No matter that his back bled raw from their straps. No matter that it was his shoulders that bore the food through the dungeon's suffocating air.

When the party stopped to eat, they roasted strips of meat over firewood he had carried. They poured themselves wine from skins he had borne down the winding stairs. They chewed and laughed and mocked his silence, their voices filling the dungeon with the careless noise of predators unafraid of being prey.

And when Ashveil's turn came, they tossed him a crust of bread so stale it crumbled in his hands, the edges sharp enough to scrape his throat.

"Eat quickly," Garron told him. "You'll need your strength to haul the rest of our spoils back up."

Ashveil chewed the dust-dry bread, forcing it down his aching throat. The firelight flickered on their faces—Selene's smug smile, Rurik's mocking grin, Garron's self-satisfied confidence, Kaelen's cold indifference. He tried not to look at them.

Instead, he thought of his parents.

His father's voice had been soft, but steady even as illness hollowed his chest.

"Ashveil, the world will not give you kindness. So you must endure. Endure, and someday, find your place."

His mother's hands had been worn from work, but gentle as they brushed his hair from his eyes.

"Even if you are small, even if the world forgets you, you must never forget yourself. Hold on to who you are, Ashveil."
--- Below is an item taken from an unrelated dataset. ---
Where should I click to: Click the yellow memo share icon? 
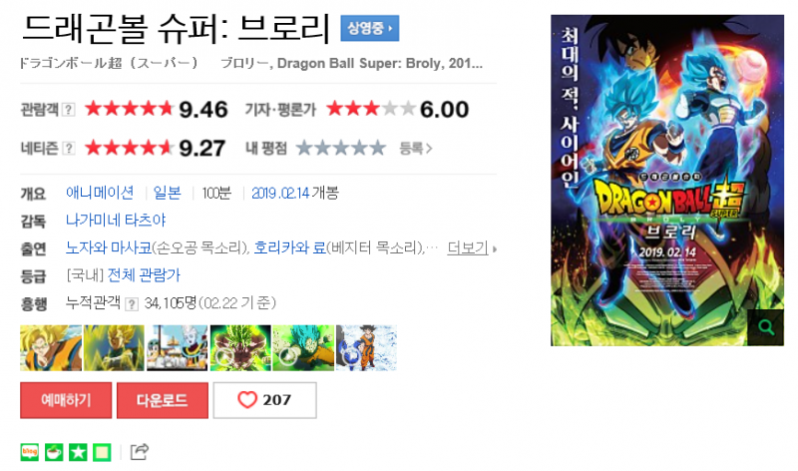[102, 452]
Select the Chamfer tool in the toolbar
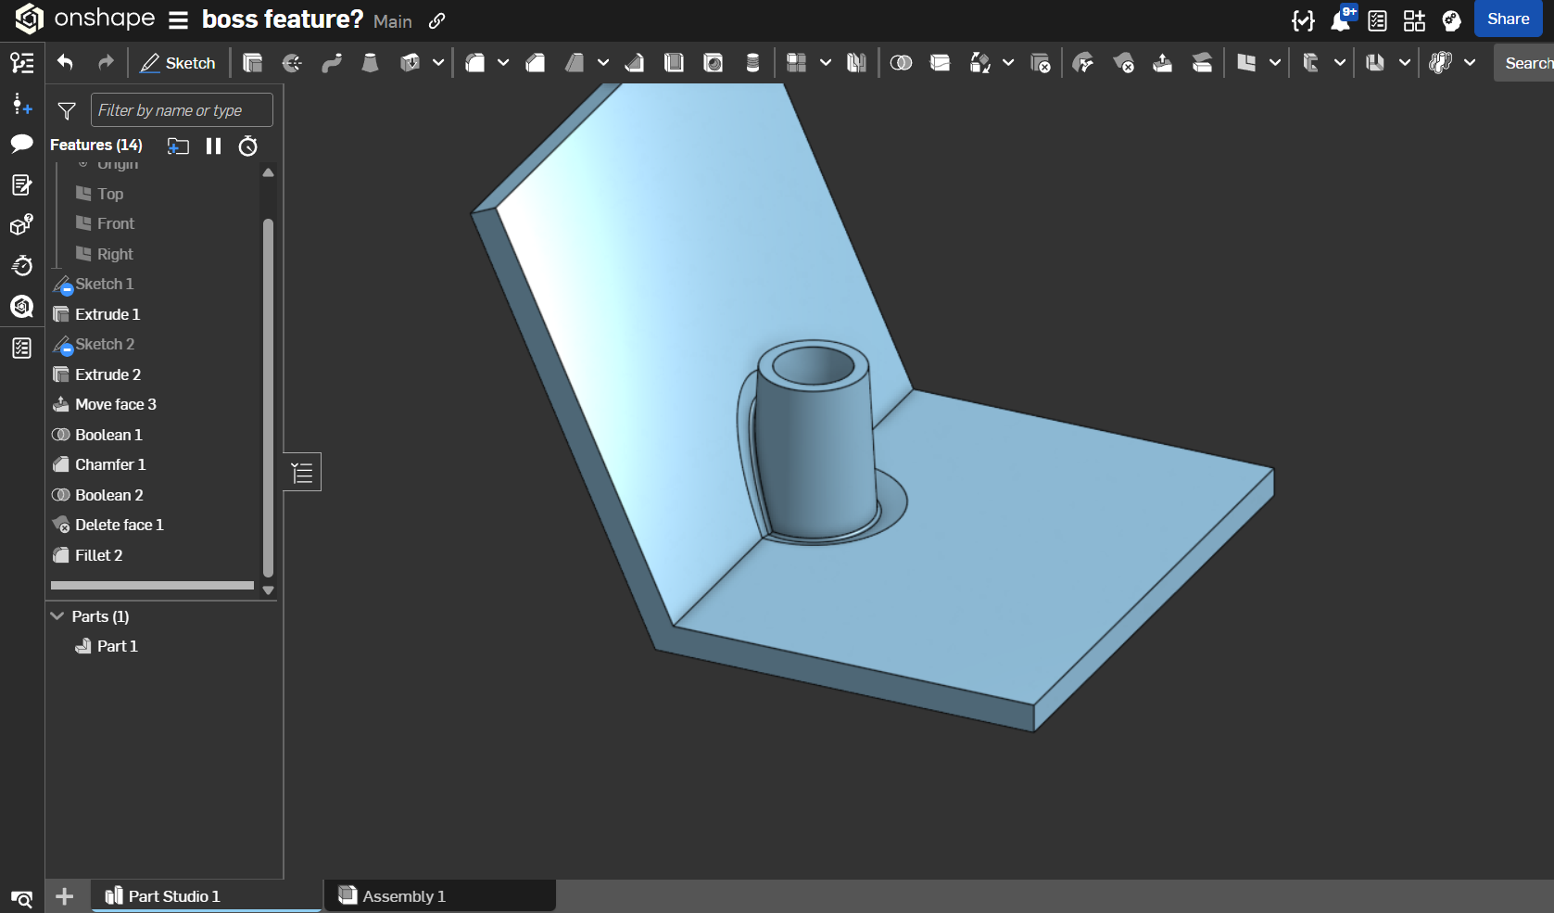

He remembered those words as he swallowed stale bread, washing it down with nothing but a trickle of lukewarm water.

He remembered, and he endured.

As they pressed deeper, Ashveil tried, once, to offer his knowledge.

At a fork in the dungeon, the walls carved with faint claw marks, he said softly, "The gouges are fresh. A pack of lesser trolls passed this way—if we head left, we can avoid—"

"Left?" Garron barked a laugh. "Boy, you think you know more than me?"

Rurik spat to the side. "The mule's probably trying to save his own skin. Trolls, ha! I've seen stray cats with sharper claws than those marks."

Selene's lip curled. "Do you really think you, of all people, should tell us which way to go? You're lucky we even let you speak."

Kaelen adjusted his robes, smiling faintly. "Perhaps silence would better suit him."

They went right.

Moments later, the air reeked of rot. Two trolls emerged from the shadows, slobbering, their flesh hanging loose in strips. It was a hard fight—Garron's greatsword split one skull, but not before Rurik was nearly disemboweled and Selene's robes were shredded by claws.

When it was over, they cursed their luck. They cursed the dungeon. But not one of them looked at Ashveil. Not one admitted he had been right.

He said nothing. He adjusted his packs, shifted the weight, and walked on.